It's not for me. tmpfs folks might need to understand what
a proposed fix will need to do.


> All I have is POSIX, and the many
> discussions we've had on the linux-nfs list in the past.

I'm simply encouraging you to assemble a few of the most
salient such discussions as you approach the tmpfs folks
to address this issue.


>> I'm wondering if you can trigger the same behavior when running
>> directly on tmpfs?
>
> Not in the same way, because libfs keeps a cursor in the open directory
> context, but knfsd has to do a seekdir between replies to READDIR. So, if
> you do what the git test is doing locally, it works locally.
>
> The git test is doing:
>
> opendir
> while (getdents)
> unlink(dentries)
> close dir
> rmdir <- ENOTEMPTY on NFS
>
> If you have NFS in the middle of that, knfsd tries to do a seekdir to a
> position (the cookie/offset sent in the /last/ READDIR results). In that
> case, yes - tmpfs would display the same behavior, but locally to tmpfs that
> looks like:
>
> opendir
> getdents
> closedir
> unlink,unlink,unlink
> opendir
> seekdir to next batch
> getdents <- no dentries (they all shifted positions)
> rmdir <- ENOTEMPTY
>
> The other way to think about this is that on a local system, there's state
> saved in the open dir file structure between calls to getdents().
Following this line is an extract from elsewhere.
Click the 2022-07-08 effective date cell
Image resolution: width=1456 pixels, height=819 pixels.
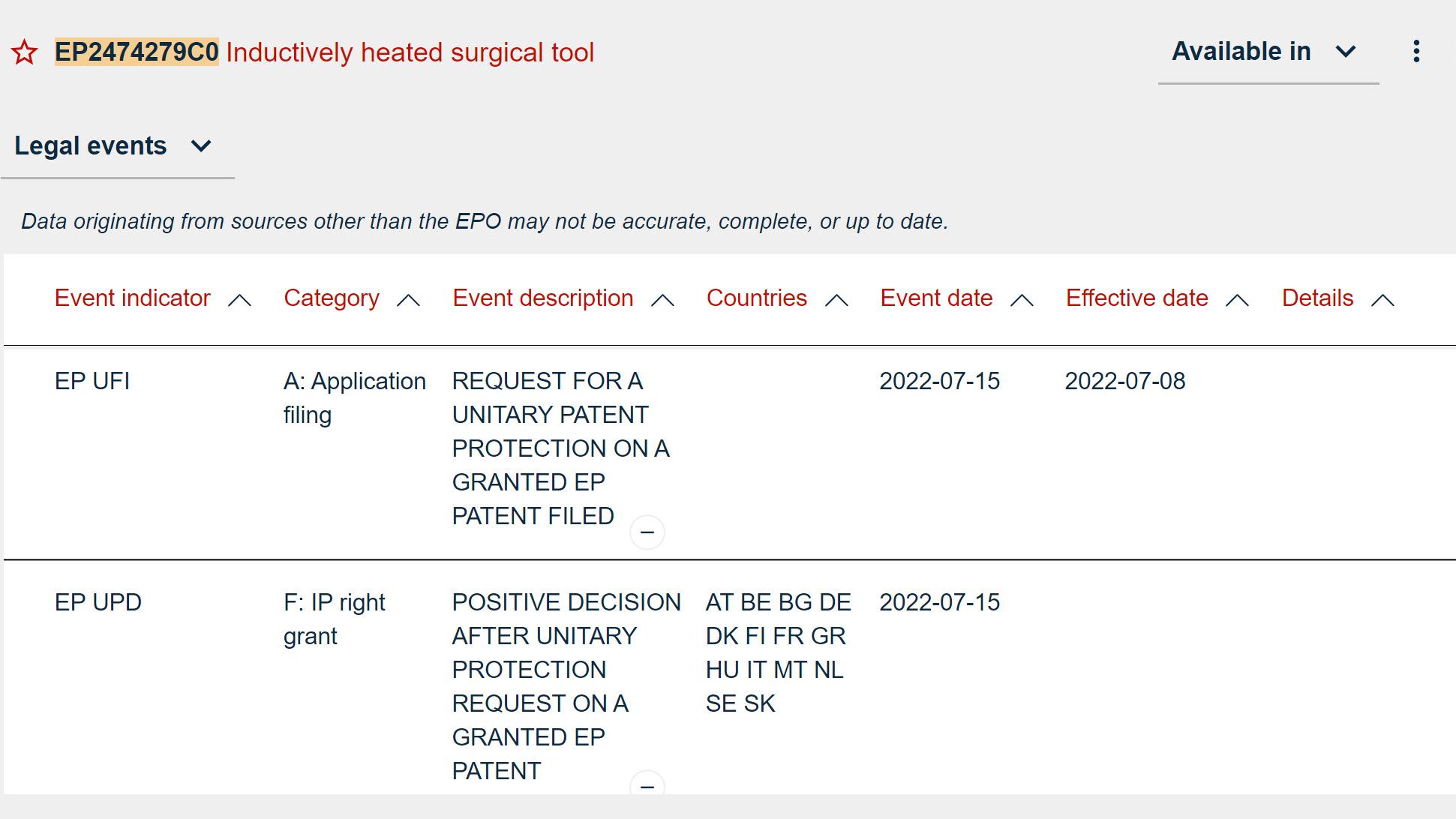1124,381
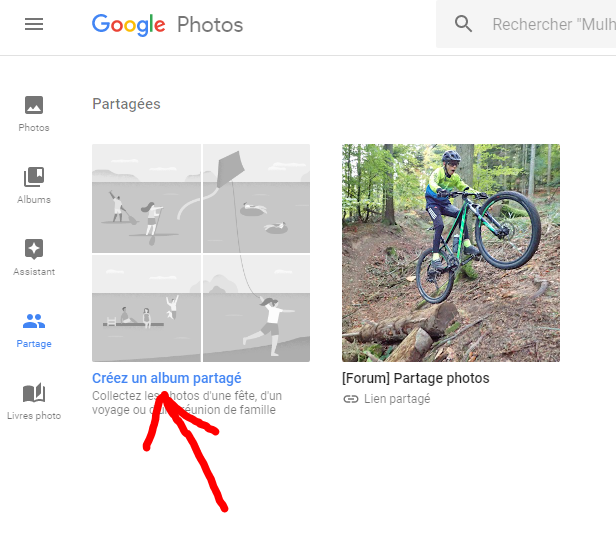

With
> knfsd in the middle, you lose that state when you close the directory and
> have to do seekdir instead, which means you're not guaranteed to be in the
> same place in the directory stream.

Naive suggestion: Would another option be to add server
support for the directory verifier?


>>> The reality as I understand it is that if the server is going to change the
>>> cookie or offset of the dentries in between calls to READDIR, you're never
>>> going to reliably be able to list the directory completely. Or maybe we
>>> can, but at least I can't think of any way it can be done.
>>>
>>> You can ask Trond/Anna to revert this, but that's only going to fix your
>>> test setup. The behavior you're claiming is a regression is still there -
>>> just at a later offset.
>>
>> No-one is complaining about the existing situation, which
>> suggests this is currently only a latent bug, and harmless in
>> practice. This is a regression because your optimization exposes
>> the misbehavior to more common workloads.
>
> Its not a latent bug - the incorrect readdir behavior of tmpfs has been
> analyzed and discussed on this list, have a look.

Well, let's not argue semantics. The optimization exposes
this (previously known) bug to a wider set of workloads.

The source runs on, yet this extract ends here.